> INSTRUCTIONS FOR THE TASK
If a record contains a picture, skip the picture and transcribe the rest exactly.

> EXTRACTED INFORMATION
════════════════════

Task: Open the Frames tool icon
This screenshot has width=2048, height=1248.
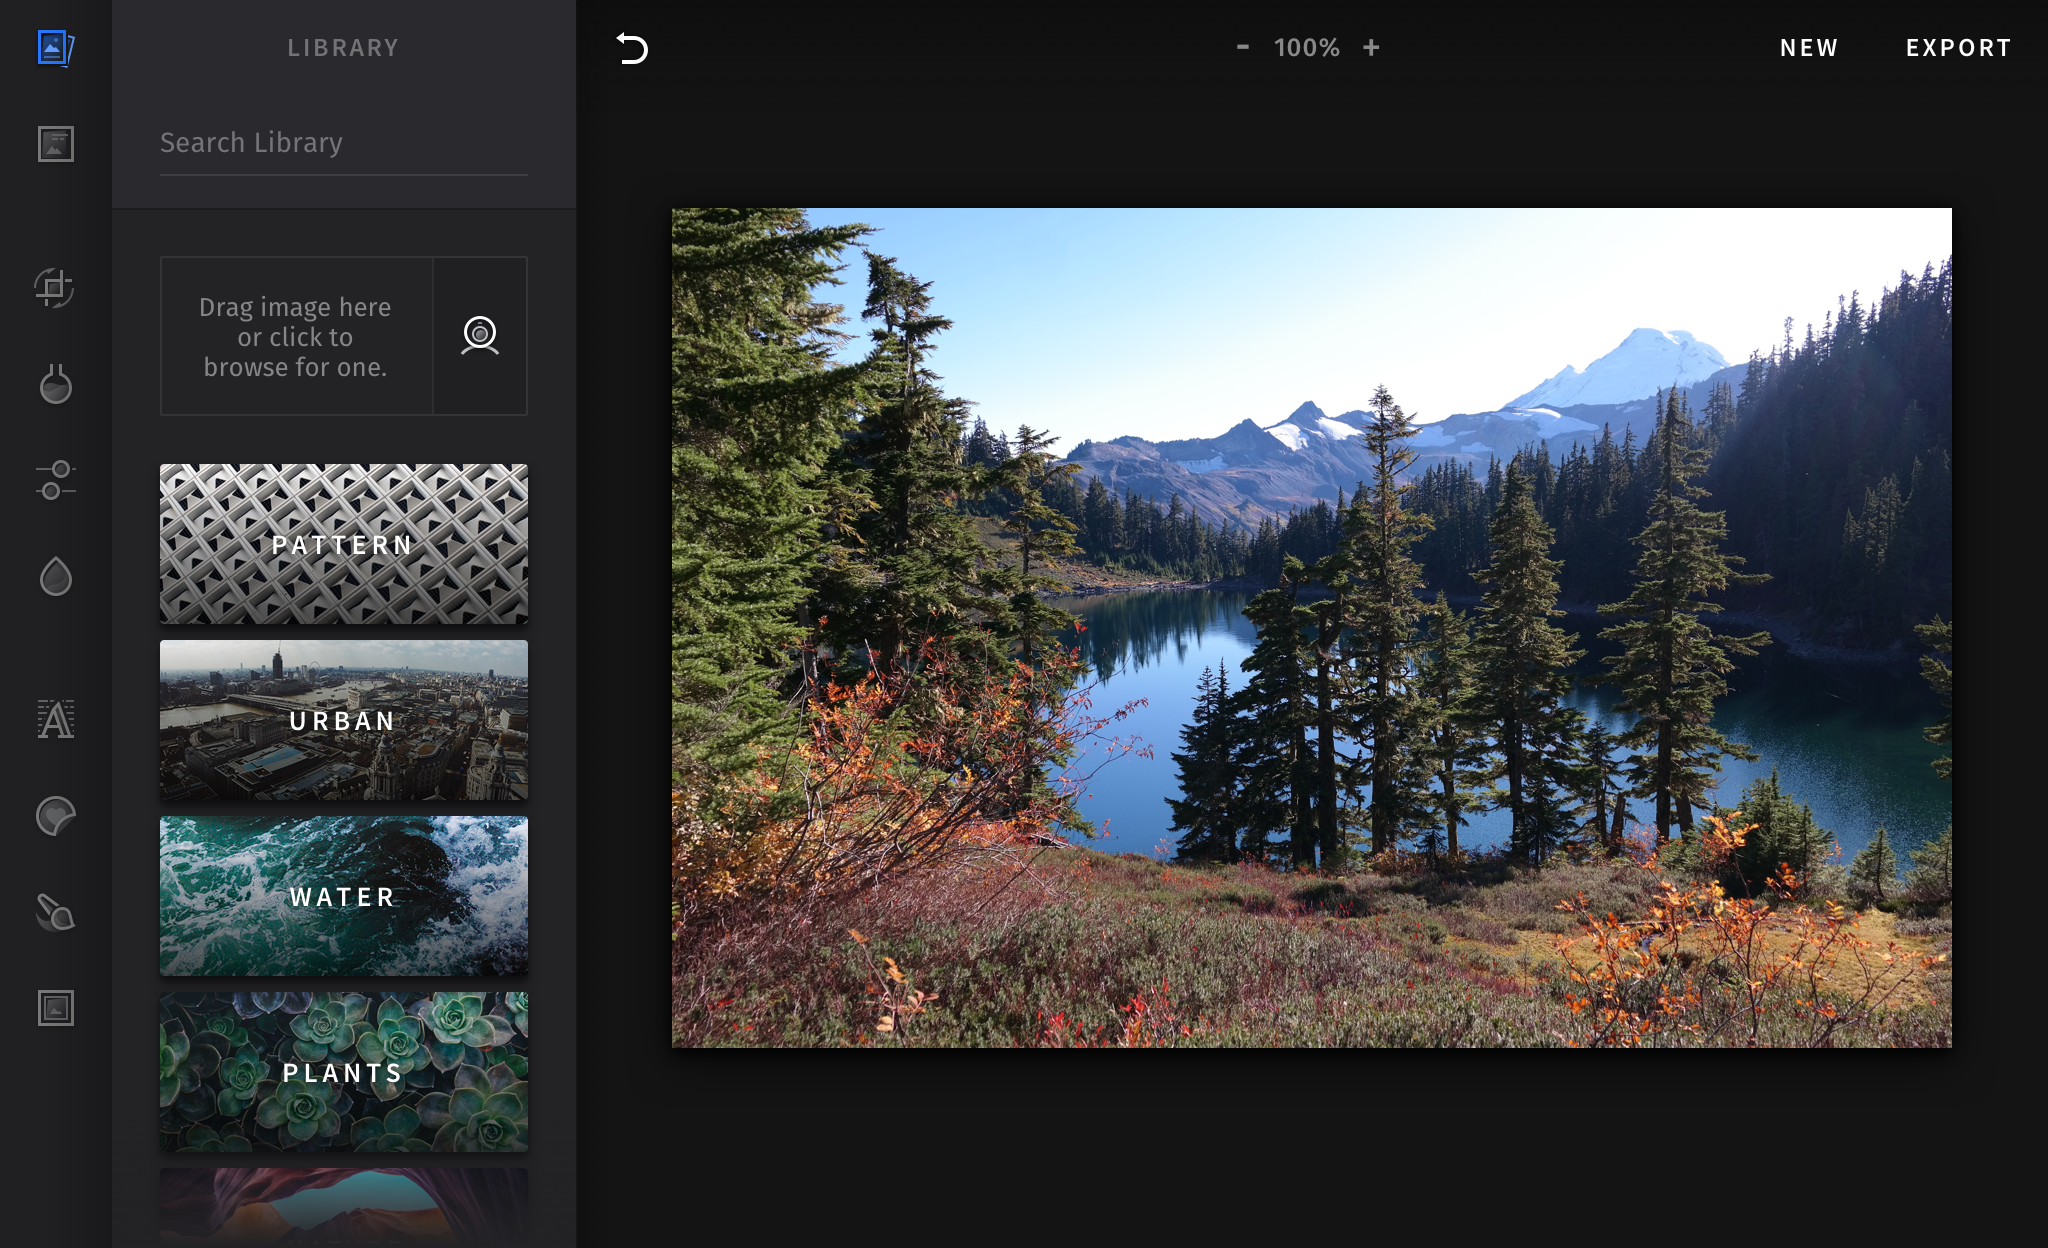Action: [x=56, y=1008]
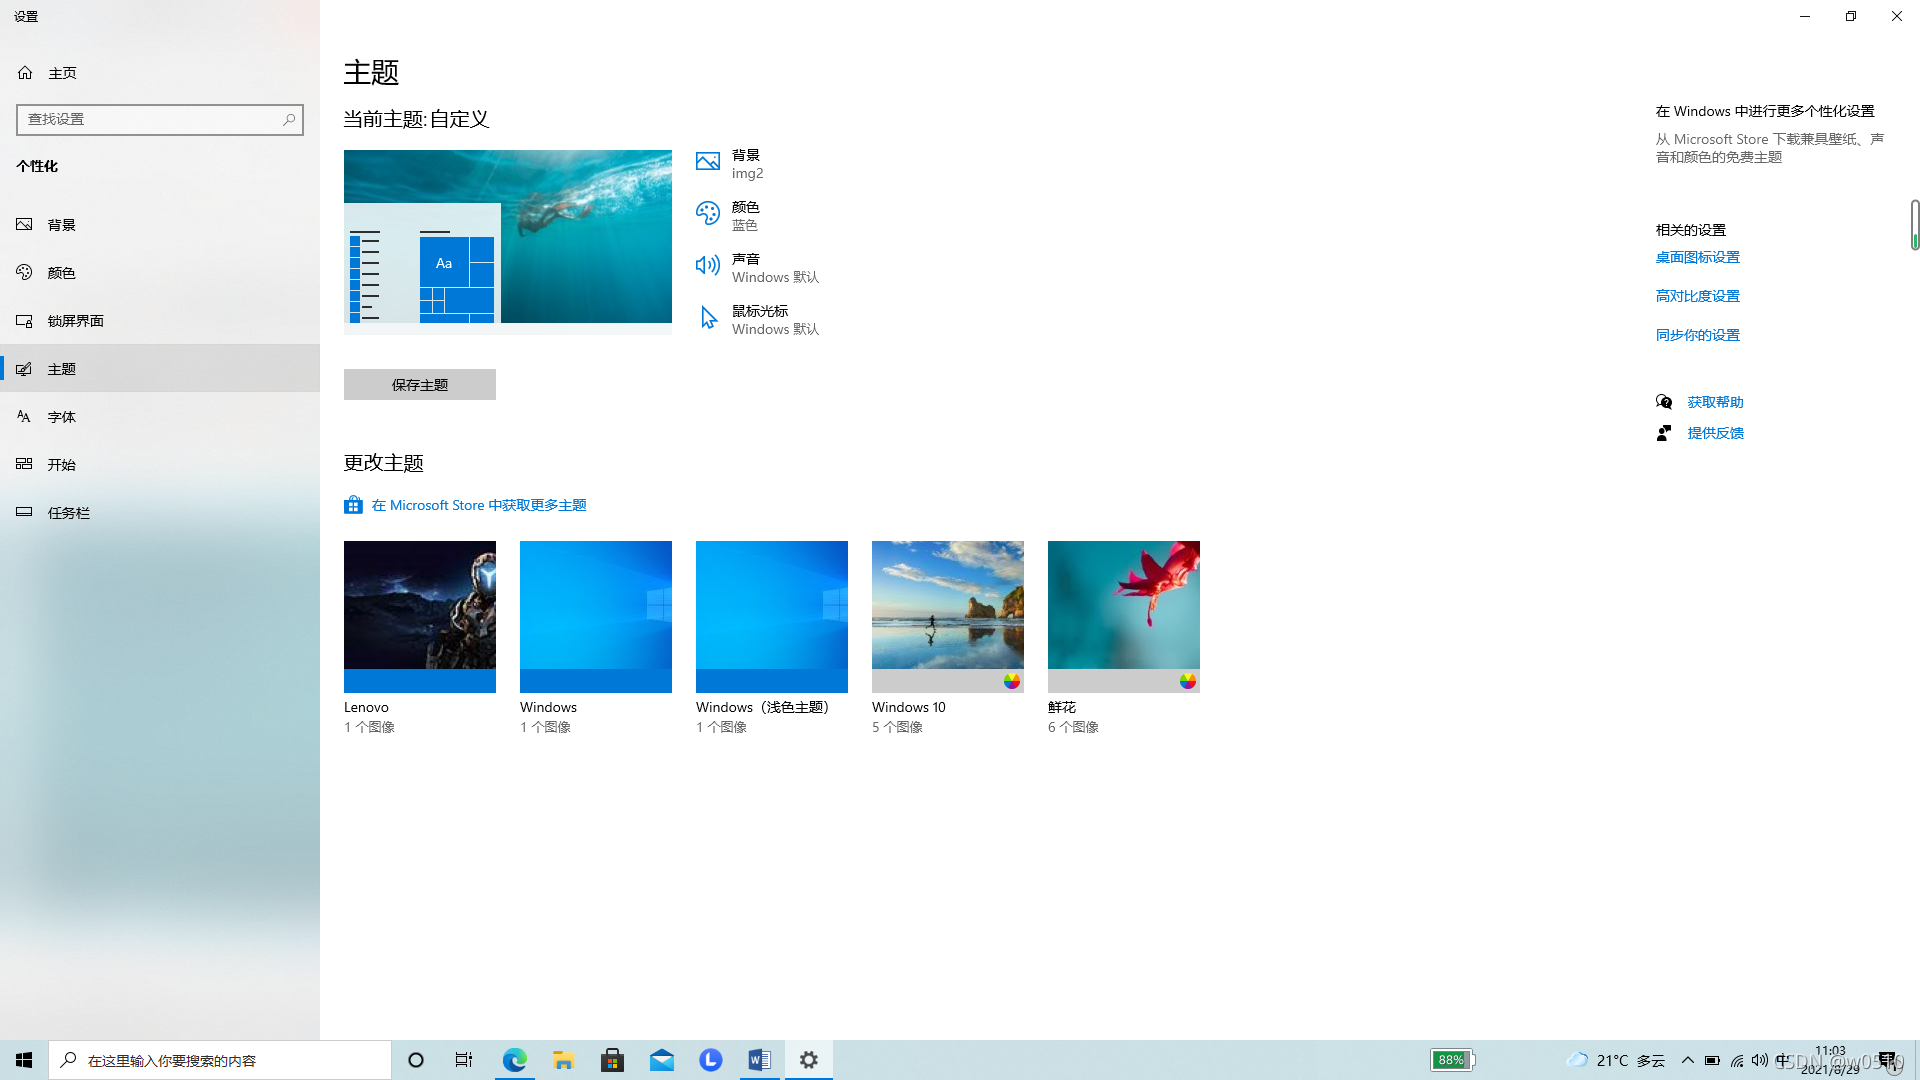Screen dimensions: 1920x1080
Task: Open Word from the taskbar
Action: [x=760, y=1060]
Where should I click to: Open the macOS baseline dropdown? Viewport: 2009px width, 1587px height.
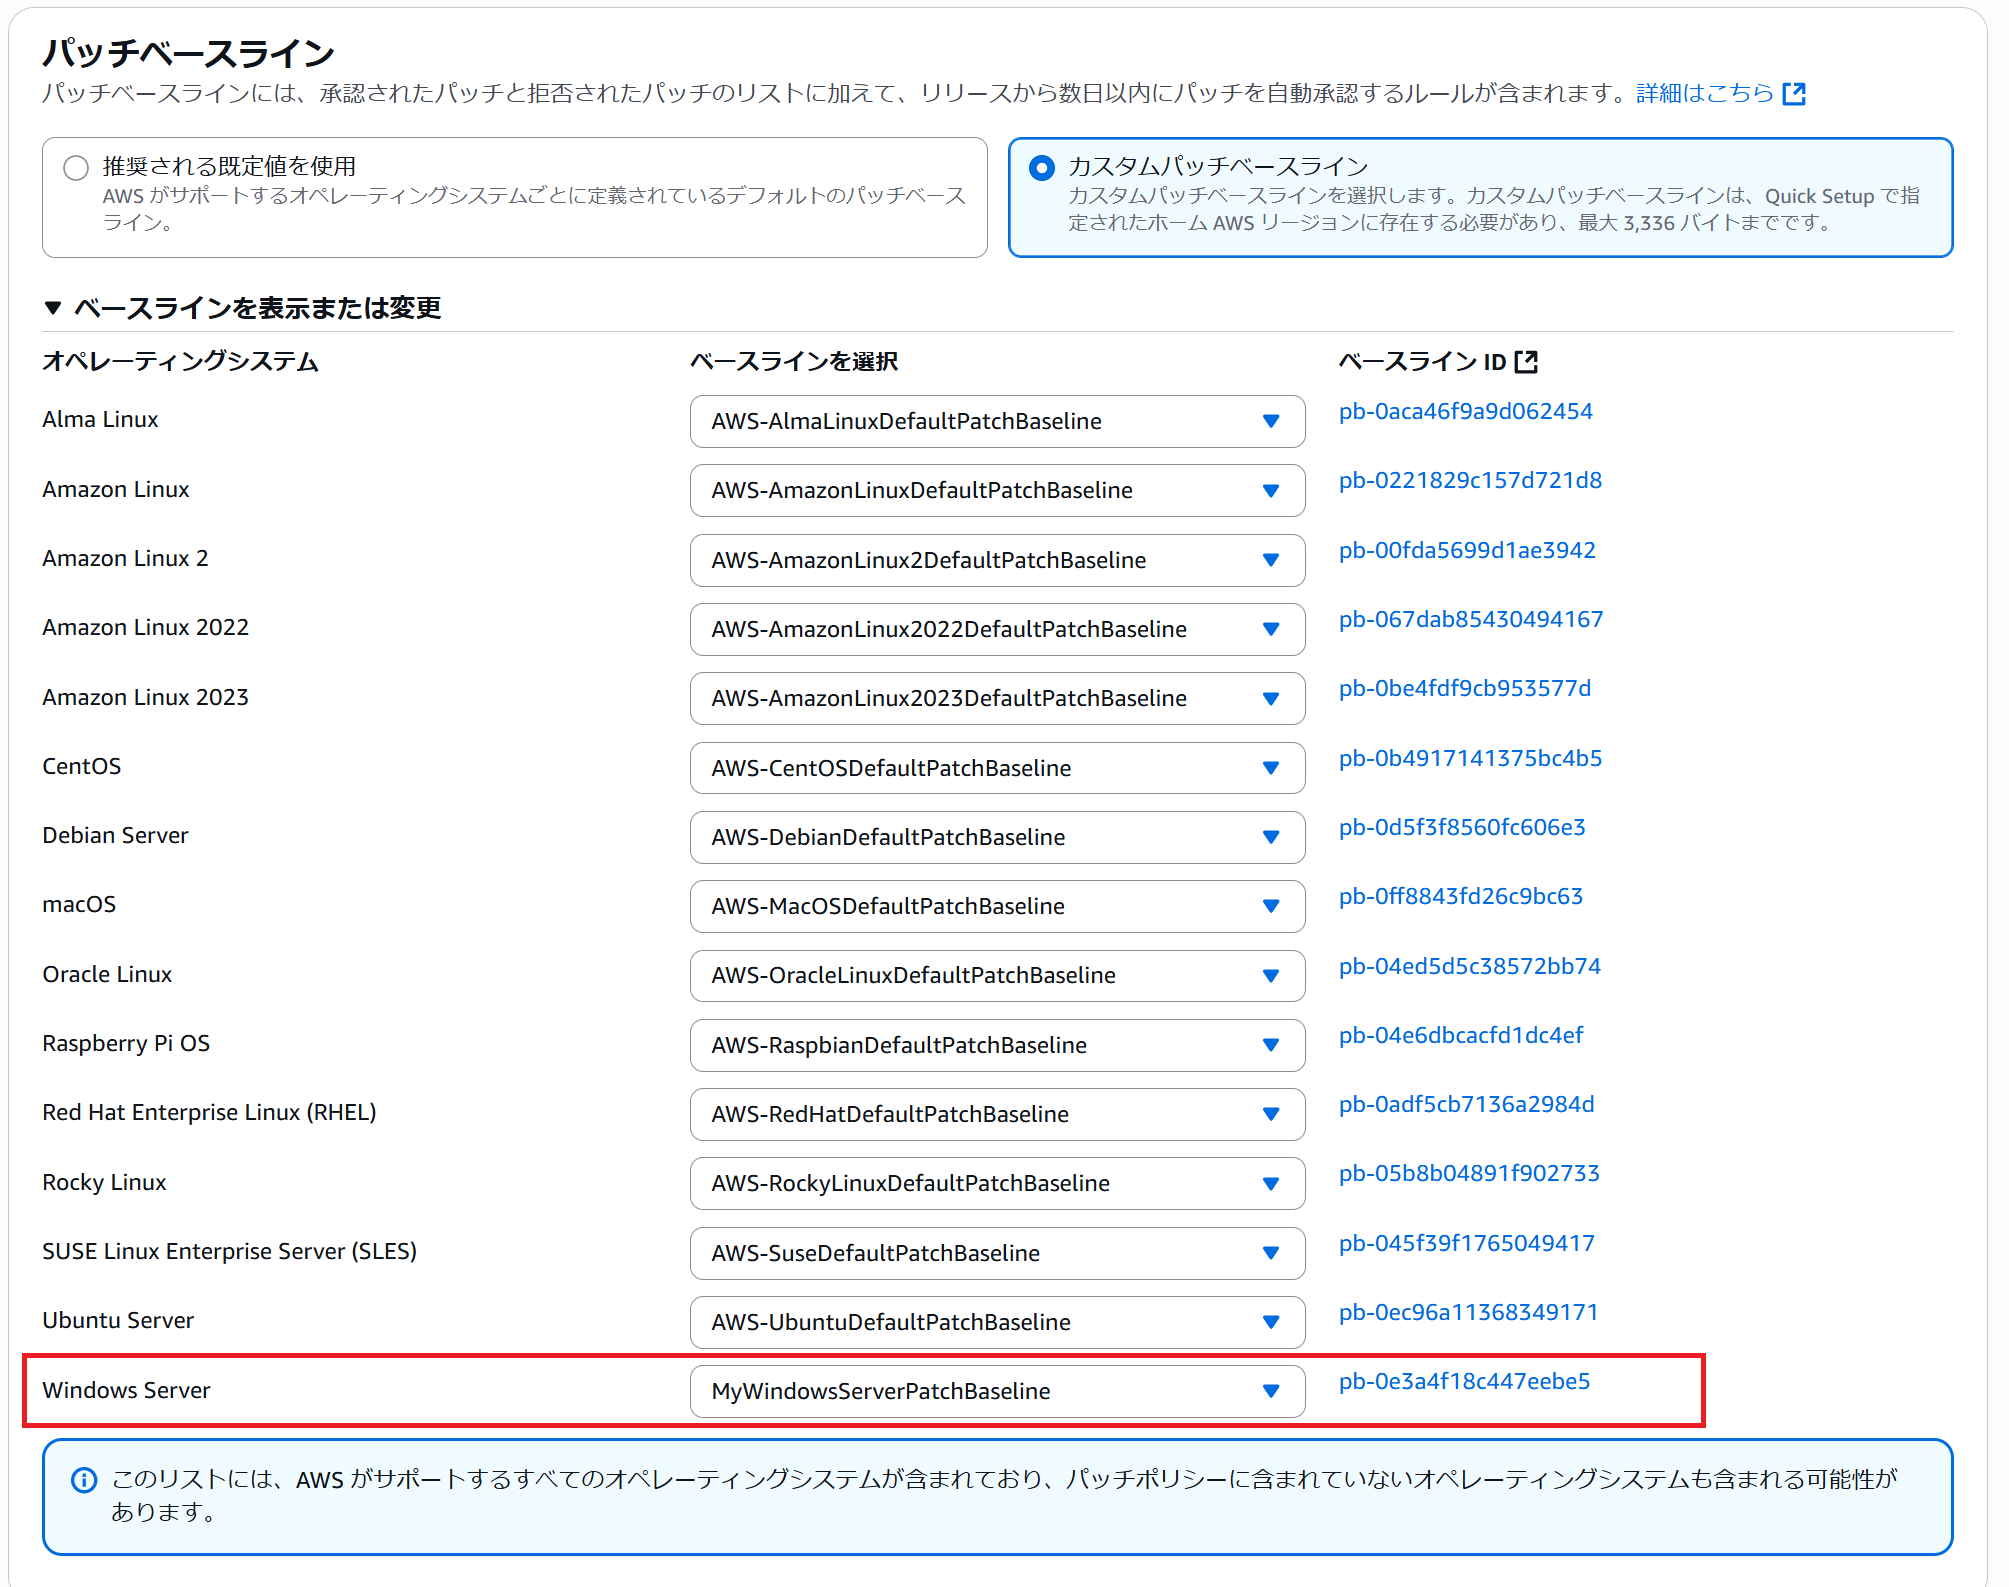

════════════════════

> YOUR RESPONSE
Task: Open the Frames tool icon
This screenshot has width=2048, height=1248.
Action: [x=56, y=1008]
Screen dimensions: 1920x1080
Task: Open Word from the taskbar
Action: [x=760, y=1060]
Where should I click to: Open the macOS baseline dropdown? Viewport: 2009px width, 1587px height.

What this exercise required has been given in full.